While I was learning how lint-all worked, I asked other Zulip contributors as I went along. At one point, Steve Howell asked what the redirected output looked like and I ran this within the virtual environment:

 ./tools/lint-all > out.log 2>&1 

And it created a file without any output. Wait, what? > out.log 2>&1 should have redirected both stdout and stderr to the file out.log.

So, when I ran the linter, I saw output on screen. But when trying to redirect that output to a file, I got nothing. Within the virtual environment.

At this point I knew the problem had something to do with these child processes and pipes, but I was getting tired. So I did what any good programmer does when they’re stuck, which is start asking questions on Twitter:

To which Adam Lowry replies with this hint:

And so I added sys.stderr.flush() and sys.stdout.flush() prior to the call to os._exit() and that fixed it! I could now see complete output when I ran the linter under all conditions.

For whatever reason, output that was in the stdout and stderr buffers was getting lost when child processes were terminated. The python docs for os._exit() does give a hit about this:

os._exit(n)
Exit the process with status n, without calling cleanup handlers, flushing stdio buffers, etc.

Lesson learned? If in doubt, .flush() your output. Also, Zulip’s ./tools/lint-all could use some re-factoring. I haven’t tackled it yet, but I’d try getting rid of that os.fork() and using subprocess methods functions entirely, or another concurrency method.

Again, if you’d like to try or see a simplified example of the problem for yourself, take a look here.

And here’s the final git pre-commit hook:

#!/bin/bash

# This hook runs the Zulip code linter ./tools/lint-all and returns true
# regardless of linter results so that your commit may continue.

# Messages from the linter will be printed out to the screen.
#
# If you are running this one machine hosting a Vagrant guest that
# contains your provisioned Zulip development environment, the linter
# will automatically be run through `vagrant ssh`.

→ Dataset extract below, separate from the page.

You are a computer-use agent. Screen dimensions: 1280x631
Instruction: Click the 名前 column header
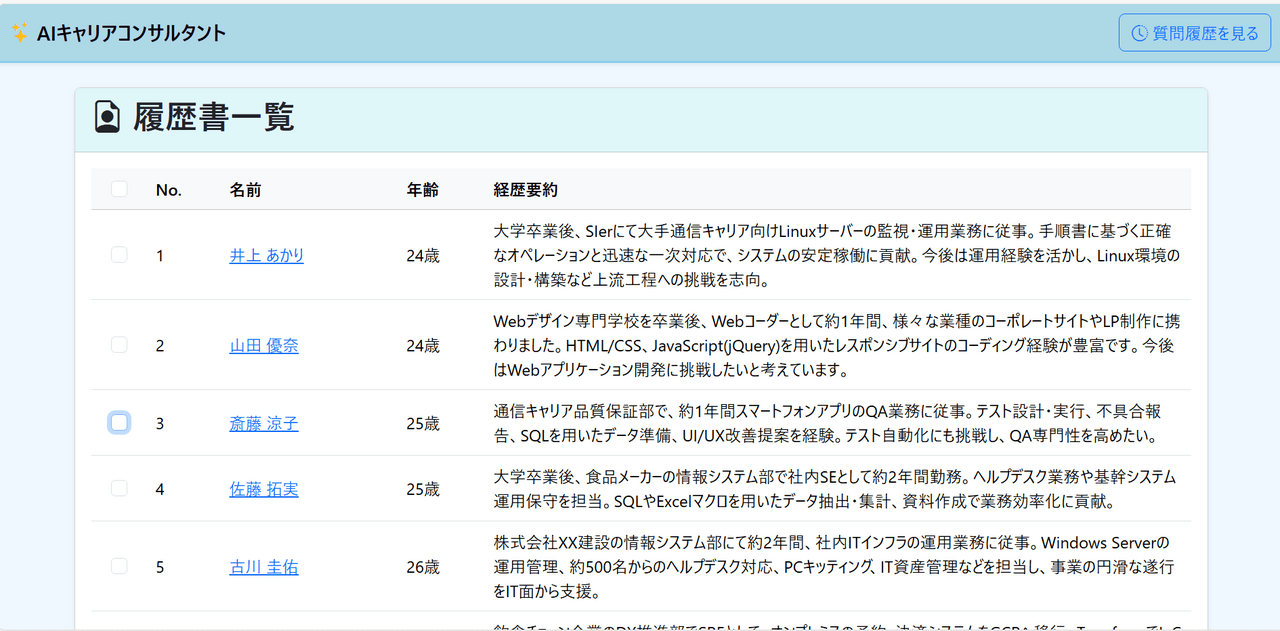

if [ -z "$VIRTUAL_ENV" ] && `which vagrant > /dev/null` && [ -e .vagrant ]; then
    vcmd='/srv/zulip/tools/lint-all $(cd /srv/zulip && git diff --cached --name-only --diff-filter=ACM) || true'
    echo "Running lint-all using vagrant..."
    vagrant ssh -c "$vcmd"
else
    ./tools/lint-all $(git diff --cached --name-only --diff-filter=ACM) || true
fi
exit 0

Update 27 August, 2016 17:10 PDT: Brendan asked me about the use of os._exit() so I took another look at the docs. That led me to wonder about using sys.exit() instead, which led me to this post. Using sys.exit (code) appears to obviate the need for the .flush() statements.